━━ SOURCE MATERIAL ━━
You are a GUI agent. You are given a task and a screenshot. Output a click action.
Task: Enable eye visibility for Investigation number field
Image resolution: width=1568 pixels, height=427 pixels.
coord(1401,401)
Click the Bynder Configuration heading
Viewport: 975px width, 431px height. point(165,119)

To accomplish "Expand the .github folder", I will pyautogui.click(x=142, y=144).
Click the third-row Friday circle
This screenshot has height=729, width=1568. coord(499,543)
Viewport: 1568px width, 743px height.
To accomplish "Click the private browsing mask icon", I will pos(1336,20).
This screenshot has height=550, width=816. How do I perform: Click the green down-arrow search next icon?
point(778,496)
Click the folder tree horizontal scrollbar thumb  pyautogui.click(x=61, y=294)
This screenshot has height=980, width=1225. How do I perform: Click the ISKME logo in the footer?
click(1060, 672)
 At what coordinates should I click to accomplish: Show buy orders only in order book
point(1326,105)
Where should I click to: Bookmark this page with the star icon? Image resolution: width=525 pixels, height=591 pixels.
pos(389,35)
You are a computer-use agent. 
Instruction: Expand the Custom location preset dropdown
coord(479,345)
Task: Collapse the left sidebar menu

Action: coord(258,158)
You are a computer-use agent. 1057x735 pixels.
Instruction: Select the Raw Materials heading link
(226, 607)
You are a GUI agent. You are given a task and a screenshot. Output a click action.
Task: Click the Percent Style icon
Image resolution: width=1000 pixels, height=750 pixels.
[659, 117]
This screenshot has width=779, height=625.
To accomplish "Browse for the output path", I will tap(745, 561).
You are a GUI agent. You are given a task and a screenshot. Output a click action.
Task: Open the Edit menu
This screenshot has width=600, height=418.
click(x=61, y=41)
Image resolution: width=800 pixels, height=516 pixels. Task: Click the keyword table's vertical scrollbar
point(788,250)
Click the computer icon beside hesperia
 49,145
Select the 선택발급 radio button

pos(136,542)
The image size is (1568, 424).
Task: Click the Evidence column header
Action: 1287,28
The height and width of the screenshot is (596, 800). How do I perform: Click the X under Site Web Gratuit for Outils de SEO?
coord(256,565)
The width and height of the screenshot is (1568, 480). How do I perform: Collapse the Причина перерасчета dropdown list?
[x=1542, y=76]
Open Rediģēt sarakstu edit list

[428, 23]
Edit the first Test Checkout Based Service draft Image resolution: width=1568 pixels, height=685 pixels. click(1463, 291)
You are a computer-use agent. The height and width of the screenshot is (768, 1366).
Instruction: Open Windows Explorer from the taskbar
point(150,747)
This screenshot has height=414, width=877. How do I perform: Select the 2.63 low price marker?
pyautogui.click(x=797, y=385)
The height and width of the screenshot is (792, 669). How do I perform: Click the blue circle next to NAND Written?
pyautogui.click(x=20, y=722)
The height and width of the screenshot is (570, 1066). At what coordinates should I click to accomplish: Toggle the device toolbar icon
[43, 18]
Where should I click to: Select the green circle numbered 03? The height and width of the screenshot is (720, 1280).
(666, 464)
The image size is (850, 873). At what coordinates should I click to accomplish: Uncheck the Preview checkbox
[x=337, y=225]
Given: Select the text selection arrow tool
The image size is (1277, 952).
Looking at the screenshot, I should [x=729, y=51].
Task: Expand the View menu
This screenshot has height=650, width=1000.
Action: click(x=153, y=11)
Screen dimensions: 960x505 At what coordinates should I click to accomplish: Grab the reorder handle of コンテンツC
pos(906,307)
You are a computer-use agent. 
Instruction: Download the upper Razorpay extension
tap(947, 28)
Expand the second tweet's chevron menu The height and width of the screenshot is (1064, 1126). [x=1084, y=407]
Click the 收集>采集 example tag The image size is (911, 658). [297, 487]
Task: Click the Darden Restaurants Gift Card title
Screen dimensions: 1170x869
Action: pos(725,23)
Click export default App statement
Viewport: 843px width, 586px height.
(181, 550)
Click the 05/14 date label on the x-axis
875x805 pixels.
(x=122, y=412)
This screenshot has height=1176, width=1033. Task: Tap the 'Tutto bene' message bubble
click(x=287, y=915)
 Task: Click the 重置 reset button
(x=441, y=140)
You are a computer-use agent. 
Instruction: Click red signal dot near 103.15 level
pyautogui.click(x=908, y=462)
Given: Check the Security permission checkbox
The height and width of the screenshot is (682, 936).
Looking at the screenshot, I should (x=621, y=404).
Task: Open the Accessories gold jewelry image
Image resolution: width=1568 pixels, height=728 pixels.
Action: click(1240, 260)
━━━
▶ [REQUIREMENT]: Look above and repeat, character for character, the lines from the first one to the line with "Task: Click the Percent Style icon", counting both.

▶ [TASK SOLUTION]:
You are a GUI agent. You are given a task and a screenshot. Output a click action.
Task: Enable eye visibility for Investigation number field
Image resolution: width=1568 pixels, height=427 pixels.
coord(1401,401)
Click the Bynder Configuration heading
Viewport: 975px width, 431px height. point(165,119)

To accomplish "Expand the .github folder", I will pyautogui.click(x=142, y=144).
Click the third-row Friday circle
This screenshot has height=729, width=1568. coord(499,543)
Viewport: 1568px width, 743px height.
To accomplish "Click the private browsing mask icon", I will pos(1336,20).
This screenshot has height=550, width=816. How do I perform: Click the green down-arrow search next icon?
point(778,496)
Click the folder tree horizontal scrollbar thumb  pyautogui.click(x=61, y=294)
This screenshot has height=980, width=1225. How do I perform: Click the ISKME logo in the footer?
click(1060, 672)
 At what coordinates should I click to accomplish: Show buy orders only in order book
point(1326,105)
Where should I click to: Bookmark this page with the star icon? Image resolution: width=525 pixels, height=591 pixels.
pos(389,35)
You are a computer-use agent. 
Instruction: Expand the Custom location preset dropdown
coord(479,345)
Task: Collapse the left sidebar menu

Action: coord(258,158)
You are a computer-use agent. 1057x735 pixels.
Instruction: Select the Raw Materials heading link
(226, 607)
You are a GUI agent. You are given a task and a screenshot. Output a click action.
Task: Click the Percent Style icon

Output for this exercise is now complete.